Showing newest posts with label Rant. Show older posts
Showing newest posts with label Rant. Show older posts

Tuesday, January 20, 2009

A stupid anti-democratic campaign

I've finally found one other blogger that doesn't think that this bloggertarian-led campaign to expose elected representatives for the thieves and liars (that they obviously are!!?!) is a good idea.

But even Steve goes too far for me, saying that some whizzy GUI that made it pleasant for MPs to upload their expenses as it is go get pictures from iPhoto to Flickr would do the trick. 

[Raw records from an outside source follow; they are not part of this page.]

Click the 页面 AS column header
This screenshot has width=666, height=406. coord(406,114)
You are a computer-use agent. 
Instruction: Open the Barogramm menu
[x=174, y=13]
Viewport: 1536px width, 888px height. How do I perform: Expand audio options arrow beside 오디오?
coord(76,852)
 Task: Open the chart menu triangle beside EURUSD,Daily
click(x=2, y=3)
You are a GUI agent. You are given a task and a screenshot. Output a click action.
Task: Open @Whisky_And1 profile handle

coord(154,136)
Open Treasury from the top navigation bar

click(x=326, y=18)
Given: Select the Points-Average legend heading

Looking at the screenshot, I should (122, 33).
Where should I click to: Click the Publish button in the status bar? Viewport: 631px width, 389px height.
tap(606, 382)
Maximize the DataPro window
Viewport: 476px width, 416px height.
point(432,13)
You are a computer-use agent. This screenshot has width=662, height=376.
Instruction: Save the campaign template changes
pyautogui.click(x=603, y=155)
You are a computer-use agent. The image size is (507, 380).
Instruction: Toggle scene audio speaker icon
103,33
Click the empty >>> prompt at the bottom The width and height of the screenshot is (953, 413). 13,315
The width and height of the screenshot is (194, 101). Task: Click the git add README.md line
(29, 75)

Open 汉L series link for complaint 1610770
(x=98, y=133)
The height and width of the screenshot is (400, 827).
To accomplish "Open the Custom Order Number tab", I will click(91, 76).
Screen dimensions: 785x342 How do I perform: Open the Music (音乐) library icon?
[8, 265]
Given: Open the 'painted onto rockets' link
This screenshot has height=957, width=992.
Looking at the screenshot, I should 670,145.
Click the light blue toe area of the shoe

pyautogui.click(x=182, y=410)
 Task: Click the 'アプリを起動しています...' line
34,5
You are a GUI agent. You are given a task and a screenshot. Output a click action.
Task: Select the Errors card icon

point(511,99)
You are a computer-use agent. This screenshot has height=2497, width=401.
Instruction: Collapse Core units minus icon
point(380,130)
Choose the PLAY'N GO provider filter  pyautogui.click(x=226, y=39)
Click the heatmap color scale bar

This campaign is profoundly anti-political, and it's advocates are either willfully anti-political and anti-democratic, or the objective allies of those that are. It panders to the Poujadist agenda of the Daily Hell. When someone who is - by his own admission explicitly opposed to democracy as Guido is favours something - particularly in the sphere of democratic regulation - it's supporters need to check themselves. Are they willfully anti-democratic (in which case, carry on) or are they the useful idiots of the people who want to whittle away at the standing of democracy.

I know that there are some of them that actually don't understand why it's anti-democratic to hobble MPs with accountability while ignoring the way MPs rivals flex their muscles - but it's not a defence that is available to all of the supporters of this campaign. It's a common theme of this blog that a lot of self-styled liberals and libertarians don't understand the tension between liberty and democracy. While most literate libertarians are expressly in favour of direct democracy (and will therefore love this campaign), it's amazing how many of them aren't aware of this and imagine they can reconcile their views with representative government.

But one of the most alarming things about it is that it has acheived support from usually-sensible vaguely leftish types who don't have the defence of ignorance.

Here's why (reading this, remember the old adage that I'd have written a shorter post, but I don't have the time to do so....)...

1. It is not the role of Parliamentarians to be model citizens. Some of our greatest Parliamentarians were chronic alcoholics and serial monogamists. If there is a degree of venality among our 600+ MPs, then it means that our parliament is more representative than it would be if it were populated by the squeaky clean purveyors of public cant and certainty that these campaigners want. Let me be clear about this - if you support this campaign, I don't want MPs to be the sort of grandstanding pious shitheads that you want them to be. 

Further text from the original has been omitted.